> _EXERCISE DETAILS_
When you copy the entries, keep every word exactly as it stands.

━━ RECORD SET

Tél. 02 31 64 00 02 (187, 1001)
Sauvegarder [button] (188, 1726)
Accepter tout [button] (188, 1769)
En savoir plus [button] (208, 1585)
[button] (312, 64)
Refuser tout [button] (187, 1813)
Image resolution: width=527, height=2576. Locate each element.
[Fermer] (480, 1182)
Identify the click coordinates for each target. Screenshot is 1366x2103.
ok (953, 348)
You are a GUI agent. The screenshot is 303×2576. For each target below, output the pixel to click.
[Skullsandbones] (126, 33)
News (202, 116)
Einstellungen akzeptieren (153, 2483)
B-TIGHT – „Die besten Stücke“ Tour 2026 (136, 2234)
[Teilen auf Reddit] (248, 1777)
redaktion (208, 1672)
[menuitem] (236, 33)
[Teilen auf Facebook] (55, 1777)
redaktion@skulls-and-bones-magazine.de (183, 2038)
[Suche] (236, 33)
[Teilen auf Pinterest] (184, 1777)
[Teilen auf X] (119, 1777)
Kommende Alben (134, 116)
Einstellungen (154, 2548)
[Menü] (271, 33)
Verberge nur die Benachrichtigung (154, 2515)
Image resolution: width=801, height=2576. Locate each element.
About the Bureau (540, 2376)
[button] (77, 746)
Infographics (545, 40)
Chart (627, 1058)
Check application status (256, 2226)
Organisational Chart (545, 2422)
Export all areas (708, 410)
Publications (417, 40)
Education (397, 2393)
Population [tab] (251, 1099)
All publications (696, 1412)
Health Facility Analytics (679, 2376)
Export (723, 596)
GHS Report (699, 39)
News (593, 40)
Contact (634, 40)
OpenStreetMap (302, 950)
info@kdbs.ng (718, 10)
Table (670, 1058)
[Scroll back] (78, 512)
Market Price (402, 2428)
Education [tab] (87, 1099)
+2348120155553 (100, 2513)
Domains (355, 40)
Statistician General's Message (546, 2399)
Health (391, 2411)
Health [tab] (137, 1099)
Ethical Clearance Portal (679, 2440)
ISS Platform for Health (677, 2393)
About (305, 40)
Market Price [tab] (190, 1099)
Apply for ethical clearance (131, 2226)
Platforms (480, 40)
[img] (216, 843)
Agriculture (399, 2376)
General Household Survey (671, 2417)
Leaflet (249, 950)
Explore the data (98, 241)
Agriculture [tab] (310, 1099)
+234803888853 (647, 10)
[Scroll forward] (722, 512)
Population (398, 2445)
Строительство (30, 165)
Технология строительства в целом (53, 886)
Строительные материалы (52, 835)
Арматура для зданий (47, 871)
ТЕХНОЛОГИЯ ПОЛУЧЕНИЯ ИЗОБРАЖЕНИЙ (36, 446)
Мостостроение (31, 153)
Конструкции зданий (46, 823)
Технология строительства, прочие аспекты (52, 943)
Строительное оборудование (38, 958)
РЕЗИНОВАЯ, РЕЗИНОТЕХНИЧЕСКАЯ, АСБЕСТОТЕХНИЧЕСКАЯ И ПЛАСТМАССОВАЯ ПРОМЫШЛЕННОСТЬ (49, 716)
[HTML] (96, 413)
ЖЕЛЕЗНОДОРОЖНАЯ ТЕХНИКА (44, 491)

━━━━

> _SOLUTION TO THE EXERCISE_
Tél. 02 31 64 00 02 (187, 1001)
Sauvegarder [button] (188, 1726)
Accepter tout [button] (188, 1769)
En savoir plus [button] (208, 1585)
[button] (312, 64)
Refuser tout [button] (187, 1813)
Image resolution: width=527, height=2576. Locate each element.
[Fermer] (480, 1182)
Identify the click coordinates for each target. Screenshot is 1366x2103.
ok (953, 348)
You are a GUI agent. The screenshot is 303×2576. For each target below, output the pixel to click.
[Skullsandbones] (126, 33)
News (202, 116)
Einstellungen akzeptieren (153, 2483)
B-TIGHT – „Die besten Stücke“ Tour 2026 (136, 2234)
[Teilen auf Reddit] (248, 1777)
redaktion (208, 1672)
[menuitem] (236, 33)
[Teilen auf Facebook] (55, 1777)
redaktion@skulls-and-bones-magazine.de (183, 2038)
[Suche] (236, 33)
[Teilen auf Pinterest] (184, 1777)
[Teilen auf X] (119, 1777)
Kommende Alben (134, 116)
Einstellungen (154, 2548)
[Menü] (271, 33)
Verberge nur die Benachrichtigung (154, 2515)
Image resolution: width=801, height=2576. Locate each element.
About the Bureau (540, 2376)
[button] (77, 746)
Infographics (545, 40)
Chart (627, 1058)
Check application status (256, 2226)
Organisational Chart (545, 2422)
Export all areas (708, 410)
Publications (417, 40)
Education (397, 2393)
Population [tab] (251, 1099)
All publications (696, 1412)
Health Facility Analytics (679, 2376)
Export (723, 596)
GHS Report (699, 39)
News (593, 40)
Contact (634, 40)
OpenStreetMap (302, 950)
info@kdbs.ng (718, 10)
Table (670, 1058)
[Scroll back] (78, 512)
Market Price (402, 2428)
Education [tab] (87, 1099)
+2348120155553 (100, 2513)
Domains (355, 40)
Statistician General's Message (546, 2399)
Health (391, 2411)
Health [tab] (137, 1099)
Ethical Clearance Portal (679, 2440)
ISS Platform for Health (677, 2393)
About (305, 40)
Market Price [tab] (190, 1099)
Apply for ethical clearance (131, 2226)
Platforms (480, 40)
[img] (216, 843)
Agriculture (399, 2376)
General Household Survey (671, 2417)
Leaflet (249, 950)
Explore the data (98, 241)
Agriculture [tab] (310, 1099)
+234803888853 (647, 10)
[Scroll forward] (722, 512)
Population (398, 2445)
Строительство (30, 165)
Технология строительства в целом (53, 886)
Строительные материалы (52, 835)
Арматура для зданий (47, 871)
ТЕХНОЛОГИЯ ПОЛУЧЕНИЯ ИЗОБРАЖЕНИЙ (36, 446)
Мостостроение (31, 153)
Конструкции зданий (46, 823)
Технология строительства, прочие аспекты (52, 943)
Строительное оборудование (38, 958)
РЕЗИНОВАЯ, РЕЗИНОТЕХНИЧЕСКАЯ, АСБЕСТОТЕХНИЧЕСКАЯ И ПЛАСТМАССОВАЯ ПРОМЫШЛЕННОСТЬ (49, 716)
[HTML] (96, 413)
ЖЕЛЕЗНОДОРОЖНАЯ ТЕХНИКА (44, 491)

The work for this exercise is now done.